From Our 2012 Archives
FDA Approves New Multiple Sclerosis Drug Aubagio
By Matt McMillen
Reviewed by Laura J. Martin, MD
Sept. 13, 2012 -- The FDA has approved Aubagio (teriflunomide), a new drug for the treatment of multiple sclerosis (MS). The once-a-day tablet will be prescribed to adults with relapsing forms of the chronic, incurable disease.
In a two-year study, the Aubagio reduced yearly relapses by nearly a third compared to placebo. It also slowed the progression of the disease.
"We are greatly encouraged to see a new oral therapeutic option become available to people living with MS," said Timothy Coetzee, PhD, chief research officer at the National MS Society, in a news release issued by the drug's developer, Genzyme.

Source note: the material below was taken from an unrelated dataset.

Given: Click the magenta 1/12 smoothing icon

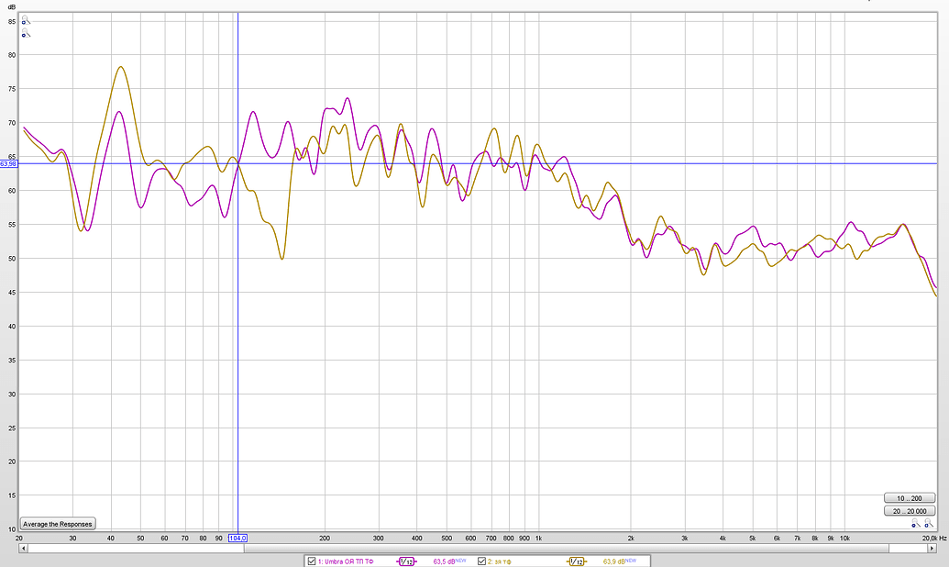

MS is the most common disabling neurological disease among young adults, according to the National Institute of Neurological Disorders and Stroke. About 400,000 people in the U.S. have MS. As many as two-thirds of them are women. The disease is usually diagnosed between the ages of 20 and 50.
MS often gradually worsens over time. It causes fatigue, pain, vision and muscle problems, and other difficulties.
Warnings and Side Effects
Aubagio does not come without risks. The drug's label will include a boxed warning that alerts to the risk of potentially fatal liver problems. The label advises that patients' liver function should be tested before starting Aubagio and while on the drug.
The box warning also mentions the risk of birth defects. Women should not be pregnant when they start the drug and must use birth control while taking it.
SOURCES: News release, FDA. News release, Genzyme. National MS Society. National Institute of Neurological Disorders and Stroke: "Multiple Sclerosis: Hope Through Research."